At a Boy Luther, a 5-year-old gelding, has won five times since being dropped to the bottom in a $3,200 claimer last September, and he's 3 for 3 at the current meeting.

Mathis claimed him for $8,000 on Dec. 5, and At a Boy Luther won for a $12,500 tag on Dec. 29.

Stage Player, second at this level to Onebadshark and Spy Me Not in his past two starts, may be the one to beat, but he drew the rail and has no choice but to go early. I'mallwilly also has good speed, but comes off a very tough race when he lost by a nose to Beyond Brilliant 11 days ago.

At a Boy Luther has stalking speed and should be in position to get first run down the lane under Chance Rollins, who has been the meet's hottest rider of late.

"We're taking a shot," Mathis said. "He's a Cal-bred so the purse for him is almost $44,000. There was a $16,000 claimer, which might have been the next logical step, but it had Waki American and Fog City Willy, and they've already won this condition."

Lewis: tough and classy

Former jockey Mel Lewis, who died Tuesday at 88, was one of the toughest riders on the northern California circuit and also one of the sport's true gentlemen.

Lewis, who retired in 1981, rode in seven decades, beginning his career in the 1920s, before races were filmed. He was sly, capable of knocking a rider's boot from his irons or blocking a rider's shoulder as he tried to pass. But his rivals respected him.

"He was a helluva rider and a real gentleman," said Paul Frey, who is now a valet. "He knew all the tricks."

Retired rider Art Lobato had a rude introduction to Lewis.

"He got me one day," Lobato said. "I got by him and maybe I brushed him, but I didn't bump him. He stood up and jerked his horse's head, and I got disqualified. When I got back to the room, all the jocks teased me that the old man had schooled me.

"We became friends after that. I know he was still riding in his 60's.
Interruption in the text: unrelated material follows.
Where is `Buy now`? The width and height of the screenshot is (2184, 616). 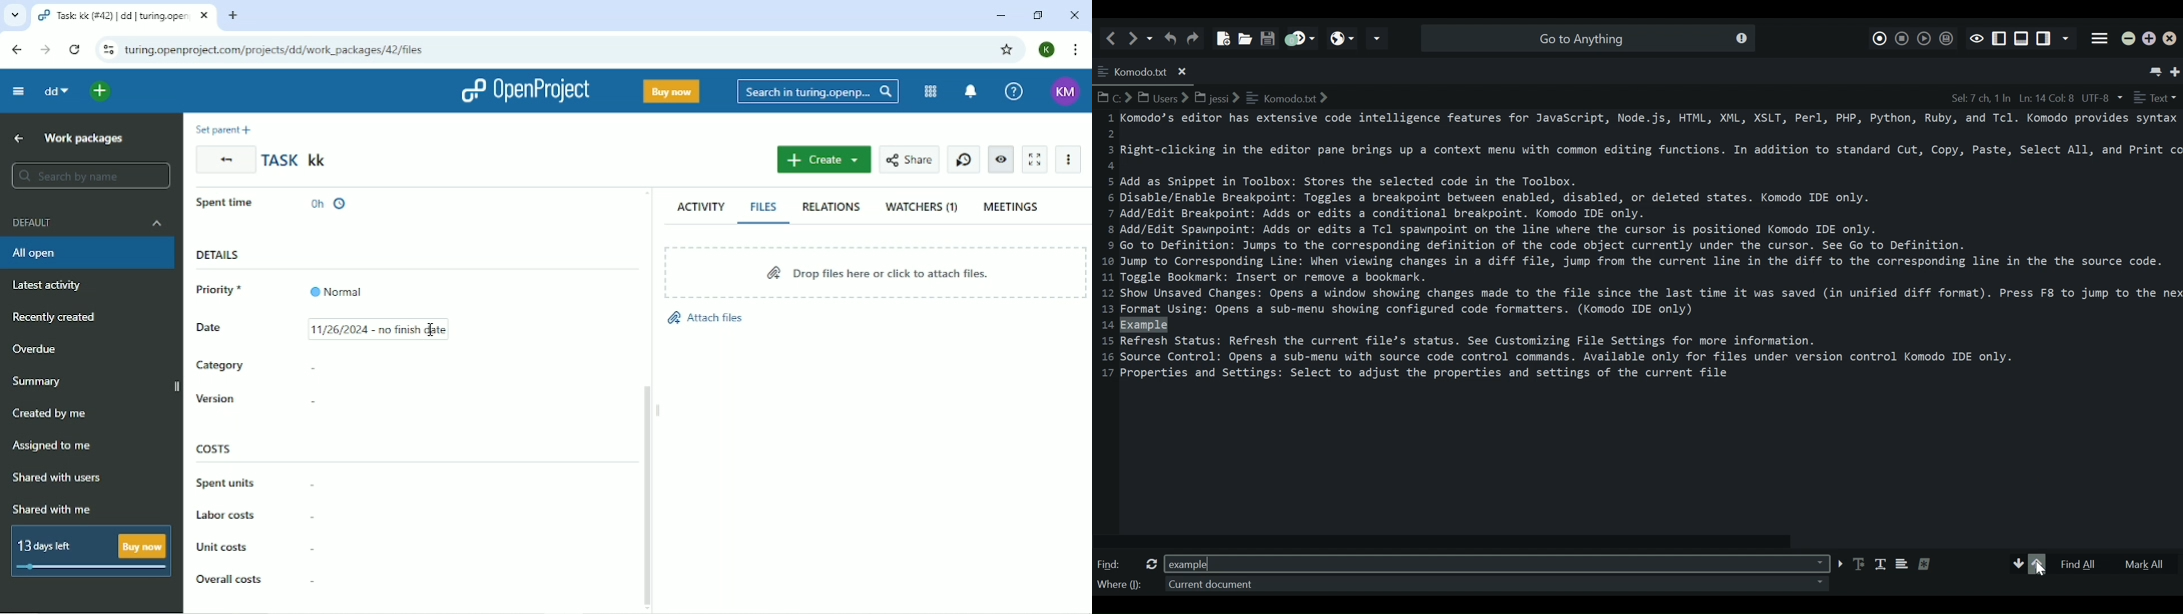
Buy now is located at coordinates (671, 91).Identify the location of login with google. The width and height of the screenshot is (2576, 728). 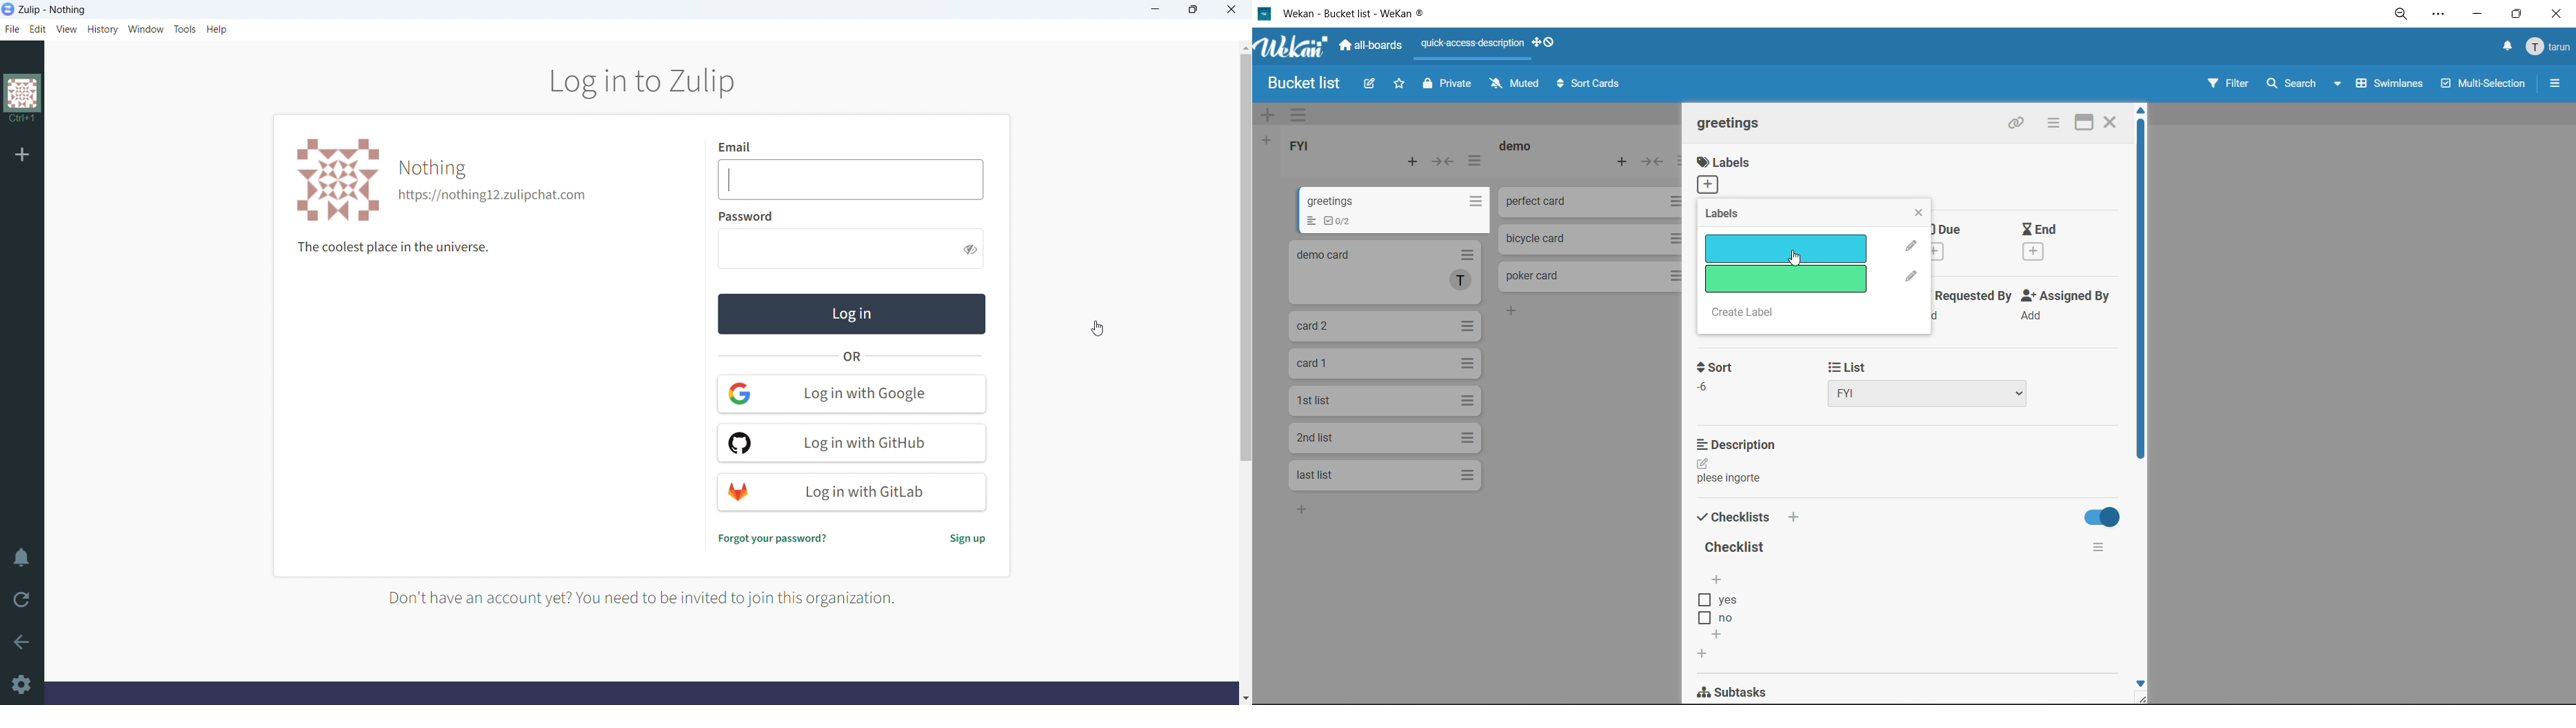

He was the oldest jockey I ever competed against."

Lewis was probably best known for his rides on Damage Control, the first horse to earn more than $100,000 competing solely in northern California, and Kay Cee for his son-in-law Cliff DeLima.

"He and Jack Robinson were the best around here," DeLima said. "When trainers sent horses up from down south, they wanted Mel to ride."

Lobato agreed that Lewis was very cagey. "He'd open the door just enough that you thought you had room but once you got there, you didn't," he said.

When Roberto Gonzalez, the current leader in the Golden Gate jockey standings, first arrived in northern California in the late 1970's, Lewis was generous in offering him help and advice.

"He was a classy rider," said Gonzalez. "He was one of those riders you learn a lot from. Every time I had a problem, he was the man."